Working data.
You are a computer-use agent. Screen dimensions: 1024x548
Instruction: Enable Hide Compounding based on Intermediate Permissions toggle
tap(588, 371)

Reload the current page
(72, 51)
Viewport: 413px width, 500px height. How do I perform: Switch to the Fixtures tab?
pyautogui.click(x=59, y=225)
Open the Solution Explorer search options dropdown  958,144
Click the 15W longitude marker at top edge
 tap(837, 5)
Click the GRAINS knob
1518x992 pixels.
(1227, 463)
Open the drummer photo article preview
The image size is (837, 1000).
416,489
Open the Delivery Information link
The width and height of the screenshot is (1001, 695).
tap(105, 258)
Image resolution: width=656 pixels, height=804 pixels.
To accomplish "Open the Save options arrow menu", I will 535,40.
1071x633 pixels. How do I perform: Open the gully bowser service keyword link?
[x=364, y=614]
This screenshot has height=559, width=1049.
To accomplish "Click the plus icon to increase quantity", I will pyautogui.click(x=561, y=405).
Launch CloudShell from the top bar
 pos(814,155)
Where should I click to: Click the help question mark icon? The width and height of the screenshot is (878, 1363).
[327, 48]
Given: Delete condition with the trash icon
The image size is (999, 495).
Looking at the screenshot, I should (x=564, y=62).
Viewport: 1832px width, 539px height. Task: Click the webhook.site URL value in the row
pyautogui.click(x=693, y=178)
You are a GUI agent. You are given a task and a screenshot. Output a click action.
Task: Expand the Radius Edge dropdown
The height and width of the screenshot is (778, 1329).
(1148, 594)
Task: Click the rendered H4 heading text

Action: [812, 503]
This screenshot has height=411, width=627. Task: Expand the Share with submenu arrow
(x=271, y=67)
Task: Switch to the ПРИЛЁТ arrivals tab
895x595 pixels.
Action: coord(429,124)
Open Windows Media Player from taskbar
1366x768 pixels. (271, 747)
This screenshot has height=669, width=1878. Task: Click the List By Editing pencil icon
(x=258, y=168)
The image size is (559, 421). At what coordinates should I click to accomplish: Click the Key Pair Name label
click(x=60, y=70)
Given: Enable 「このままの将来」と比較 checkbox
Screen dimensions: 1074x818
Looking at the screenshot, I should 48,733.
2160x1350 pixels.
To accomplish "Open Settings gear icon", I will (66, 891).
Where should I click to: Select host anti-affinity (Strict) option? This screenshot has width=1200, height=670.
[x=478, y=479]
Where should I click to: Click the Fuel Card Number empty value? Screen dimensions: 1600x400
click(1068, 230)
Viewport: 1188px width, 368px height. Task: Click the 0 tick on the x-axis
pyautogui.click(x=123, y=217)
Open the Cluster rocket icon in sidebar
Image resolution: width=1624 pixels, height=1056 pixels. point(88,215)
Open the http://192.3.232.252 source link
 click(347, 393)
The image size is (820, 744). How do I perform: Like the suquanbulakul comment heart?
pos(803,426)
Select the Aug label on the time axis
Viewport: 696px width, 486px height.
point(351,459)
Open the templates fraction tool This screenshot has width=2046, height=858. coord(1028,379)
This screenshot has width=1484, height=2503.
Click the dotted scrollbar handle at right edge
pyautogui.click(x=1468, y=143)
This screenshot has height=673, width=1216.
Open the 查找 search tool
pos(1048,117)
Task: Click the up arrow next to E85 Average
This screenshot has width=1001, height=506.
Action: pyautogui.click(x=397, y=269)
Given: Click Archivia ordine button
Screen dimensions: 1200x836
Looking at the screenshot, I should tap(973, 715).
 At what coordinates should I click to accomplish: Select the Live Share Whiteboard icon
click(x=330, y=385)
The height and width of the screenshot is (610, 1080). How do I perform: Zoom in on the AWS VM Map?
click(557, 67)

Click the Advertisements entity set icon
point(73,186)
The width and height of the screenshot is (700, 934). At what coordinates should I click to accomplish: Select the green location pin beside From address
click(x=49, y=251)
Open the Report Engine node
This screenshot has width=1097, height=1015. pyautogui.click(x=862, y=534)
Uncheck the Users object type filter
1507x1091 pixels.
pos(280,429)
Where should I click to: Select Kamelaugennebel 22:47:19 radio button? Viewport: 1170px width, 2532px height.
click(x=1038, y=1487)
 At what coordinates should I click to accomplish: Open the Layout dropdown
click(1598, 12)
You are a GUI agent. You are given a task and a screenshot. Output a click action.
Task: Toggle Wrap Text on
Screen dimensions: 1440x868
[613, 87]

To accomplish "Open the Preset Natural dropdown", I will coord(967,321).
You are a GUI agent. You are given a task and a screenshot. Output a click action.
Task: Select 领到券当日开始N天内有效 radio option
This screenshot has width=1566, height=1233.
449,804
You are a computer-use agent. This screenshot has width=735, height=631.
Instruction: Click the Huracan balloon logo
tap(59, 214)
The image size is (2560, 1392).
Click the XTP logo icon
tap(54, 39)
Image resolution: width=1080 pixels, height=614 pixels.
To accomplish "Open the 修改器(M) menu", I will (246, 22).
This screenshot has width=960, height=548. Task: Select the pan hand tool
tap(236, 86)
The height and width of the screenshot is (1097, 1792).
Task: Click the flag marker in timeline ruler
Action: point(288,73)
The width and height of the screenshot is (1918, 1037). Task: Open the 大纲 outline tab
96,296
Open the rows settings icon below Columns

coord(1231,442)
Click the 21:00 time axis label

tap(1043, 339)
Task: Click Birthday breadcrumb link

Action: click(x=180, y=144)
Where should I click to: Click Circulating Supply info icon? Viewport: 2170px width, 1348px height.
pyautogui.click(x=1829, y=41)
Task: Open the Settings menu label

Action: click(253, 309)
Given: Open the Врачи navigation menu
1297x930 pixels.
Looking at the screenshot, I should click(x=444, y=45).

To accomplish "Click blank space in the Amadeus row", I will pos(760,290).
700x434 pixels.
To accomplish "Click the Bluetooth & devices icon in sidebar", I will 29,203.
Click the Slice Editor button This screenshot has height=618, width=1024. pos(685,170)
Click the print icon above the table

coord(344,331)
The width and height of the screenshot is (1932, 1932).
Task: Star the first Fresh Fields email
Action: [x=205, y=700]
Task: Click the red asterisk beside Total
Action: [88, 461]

Problem to solve. Show all lines above holding "computer".

Written answer.
You are a computer-use agent. Screen dimensions: 1024x548
You are a computer-use agent. This screenshot has width=735, height=631.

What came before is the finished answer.